Could More Data Lead to Identifying More People Who Should Be Offered Suicide Awareness Training?

That seems to be what they found in Oregon. And according to this article it’s something that more local agencies are trying to identify as well.

In Oregon, what they found when they started looking into the rise in the rates of suicide, was that they didn’t really have any more information than that. So Kimberly Repp spent a year just following along on death investigations, trying to get as much information as she could about the people who dies by suicide in the county at that time. What she wound up gathering was a really good look at something that often gets overlooked, because no one is collecting the data. She found some of what these people were doing on the last day, or days, of their life, and identified people who might be able to notice what is happening, and do something about it.

The data they found wouldn’t necessarily translate to other areas, but I think what they found is interesting in terms of thinking about how many people, common, everyday people, going about their daily jobs, might be able to make a difference if they’ve been trained to notice and respond to someone who may be having suicidal thoughts. Not just therapists, social workers, or doctors either.

“We were able to identify touchpoints in our community that we had not seen before,” Repp said.

For example, data revealed a surprising number of suicides at hotels and motels. It also showed a number of those who killed themselves had experienced eviction or foreclosure or had a medical visit within weeks or days of their death. It revealed that people in crisis regularly turn their pets over to the animal shelter.

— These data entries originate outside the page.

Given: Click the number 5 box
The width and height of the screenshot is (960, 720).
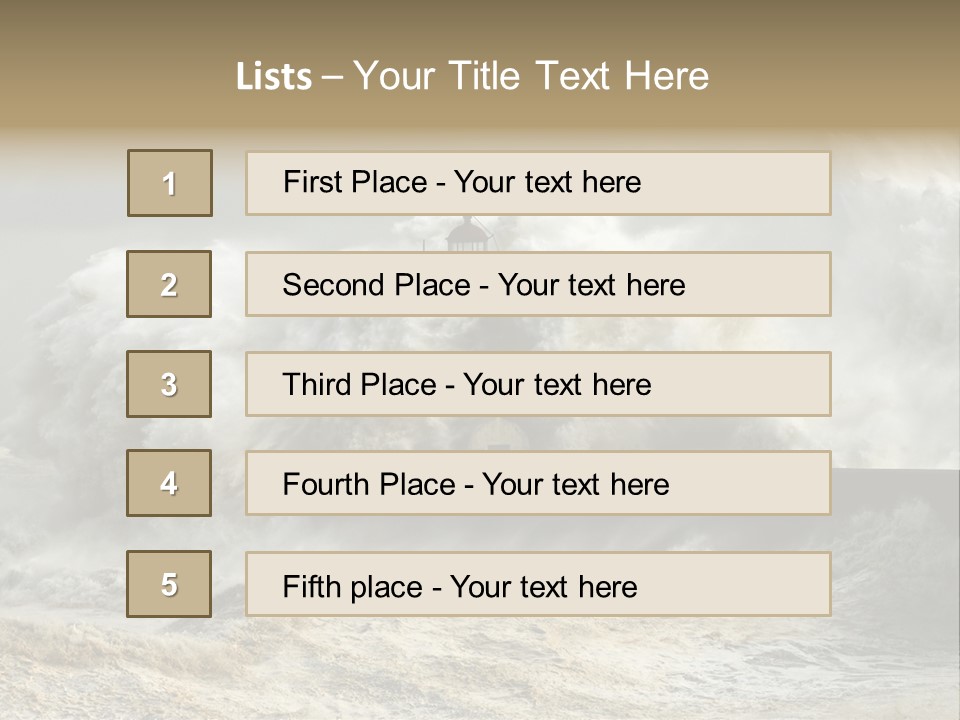Looking at the screenshot, I should pyautogui.click(x=169, y=584).
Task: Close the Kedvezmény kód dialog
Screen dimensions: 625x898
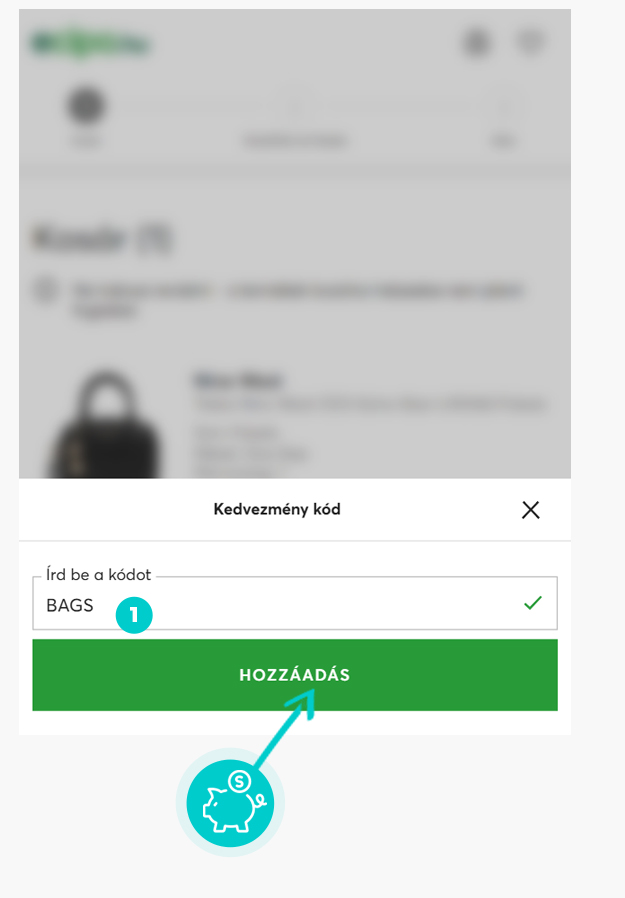Action: coord(530,510)
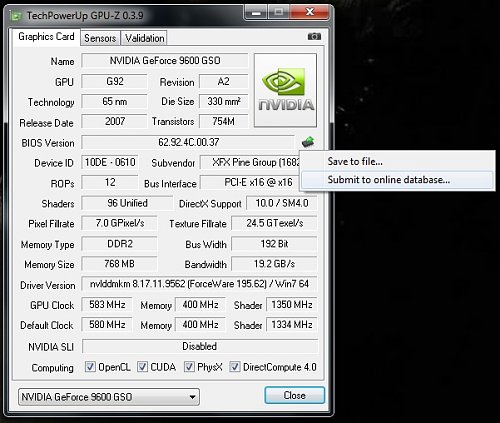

So they started offering training to a whole different group of people:

The training is typically offered to people like counselors, educators or pastors. But with the new data, the county realized they were missing people who may have been the last to see the decedents alive. They began offering the training to motel clerks and housekeepers, animal shelter workers, pain clinic staffers and more.

This is why, when I had the opportunity to take a basic suicide prevention course earlier this year I did. Because you just never know where these touchpoints may come. Most locations don’t have the kind of data they’ve gathered up in Washington County Oregon. We don’t know what kinds of things people in crisis will spend their time doing. Maybe it’s getting one last nice meal, or making sure their pets are taken care of, or traveling somewhere else. Regardless, we should do a lot more work like this to try and identify those things, but we also just need to have more people aware, alert, and able to respond to someone in crisis. That’s what will get the rates starting to go down, doing the things that we know save lives.

And the more people capable of shepherding someone through that crisis and diverted to help like the 1- (800) 273 – TALK Lifeline, the more lives we can potentially save.

Isn’t that worth spending some time in training?